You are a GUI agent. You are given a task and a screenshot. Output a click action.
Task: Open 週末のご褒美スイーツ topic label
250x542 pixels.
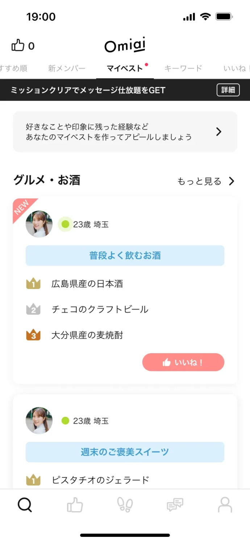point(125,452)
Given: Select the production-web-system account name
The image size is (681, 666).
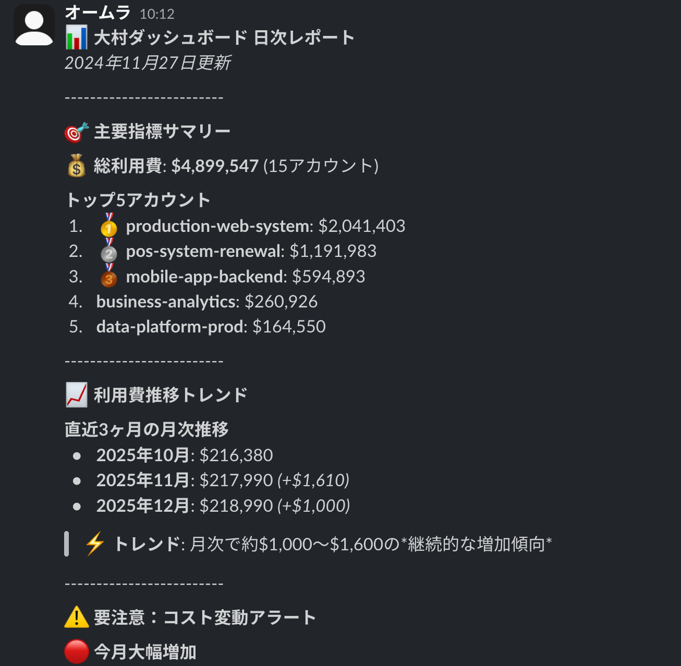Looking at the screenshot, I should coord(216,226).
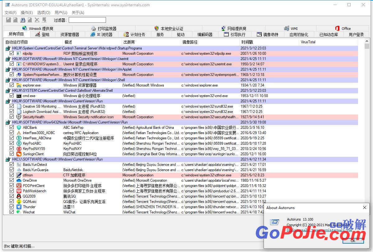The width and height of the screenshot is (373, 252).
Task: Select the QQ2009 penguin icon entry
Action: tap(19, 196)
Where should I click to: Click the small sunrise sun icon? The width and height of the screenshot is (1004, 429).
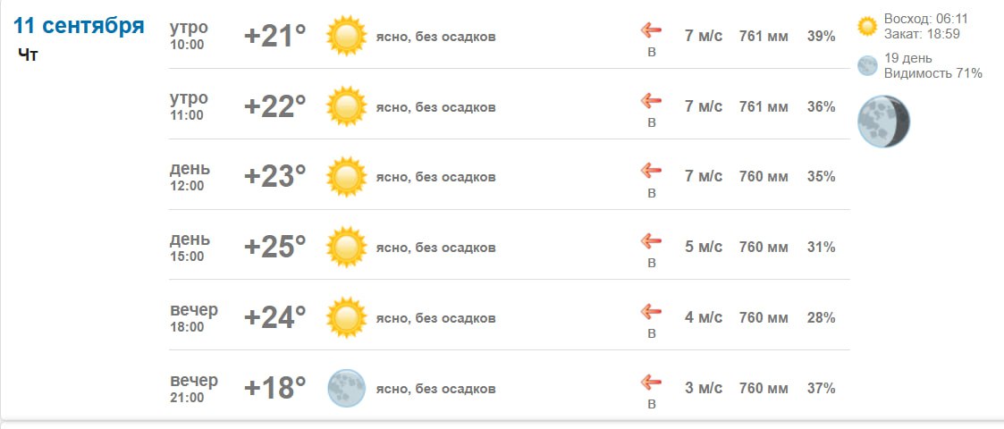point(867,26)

════

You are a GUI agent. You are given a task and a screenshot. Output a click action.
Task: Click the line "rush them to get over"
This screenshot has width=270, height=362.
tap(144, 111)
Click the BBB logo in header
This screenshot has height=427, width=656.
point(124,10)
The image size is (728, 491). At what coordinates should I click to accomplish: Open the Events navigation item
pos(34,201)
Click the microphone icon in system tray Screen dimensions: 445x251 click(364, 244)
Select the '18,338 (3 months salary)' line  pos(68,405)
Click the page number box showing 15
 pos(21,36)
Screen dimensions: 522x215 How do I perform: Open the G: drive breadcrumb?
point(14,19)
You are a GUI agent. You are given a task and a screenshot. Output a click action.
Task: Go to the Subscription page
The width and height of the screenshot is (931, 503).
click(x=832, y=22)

════

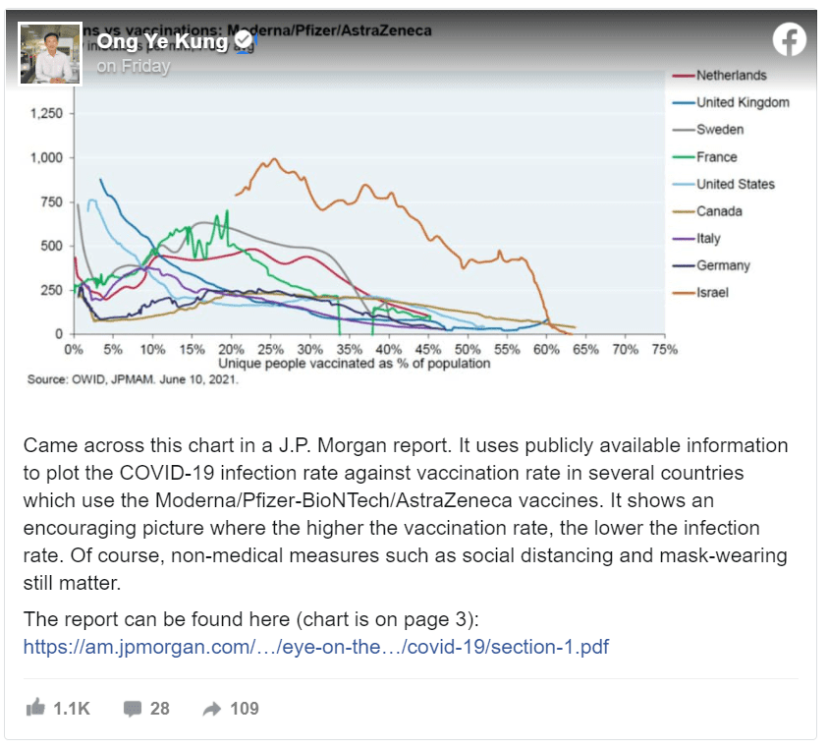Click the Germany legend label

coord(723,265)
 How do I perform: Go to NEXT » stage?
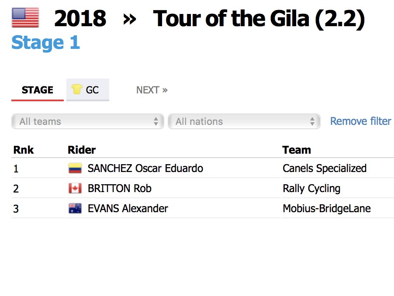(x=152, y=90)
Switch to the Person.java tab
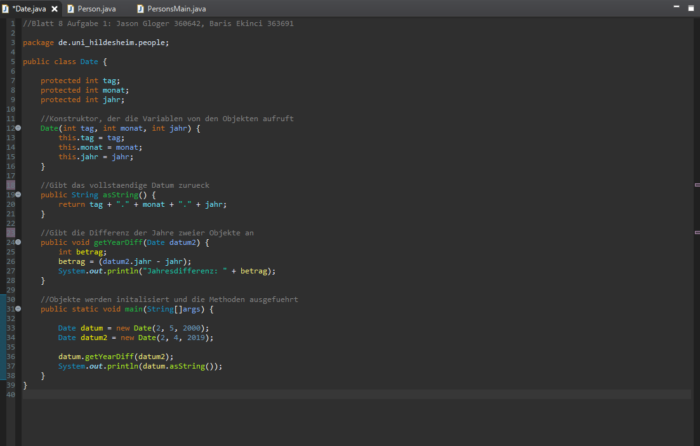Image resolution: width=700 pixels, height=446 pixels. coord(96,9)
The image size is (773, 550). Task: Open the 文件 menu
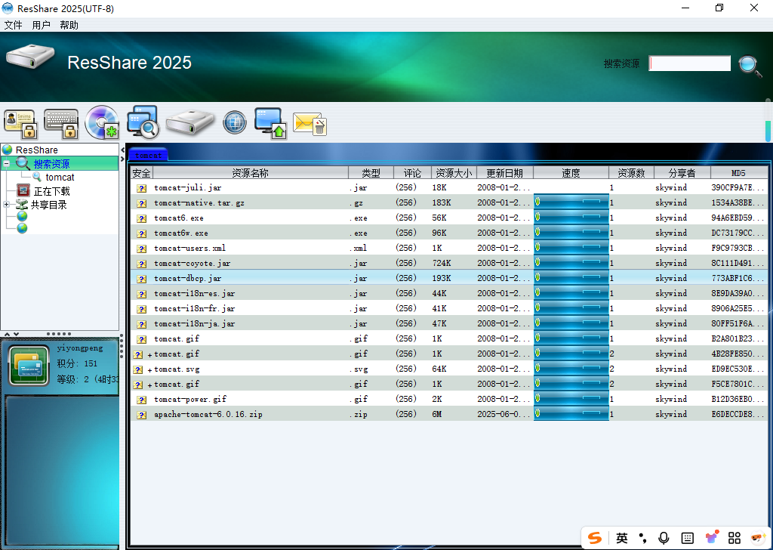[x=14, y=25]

════

__AIM__. Can you write out everything in the material above from the line containing "Screen dimensions: 522x215" down to the line containing "click(x=832, y=22)", both included, without changing a character?

__IN RESPONSE__.
Screen dimensions: 522x215 How do I perform: Open the G: drive breadcrumb?
point(14,19)
You are a GUI agent. You are given a task and a screenshot. Output a click action.
Task: Go to the Subscription page
The width and height of the screenshot is (931, 503).
click(x=832, y=22)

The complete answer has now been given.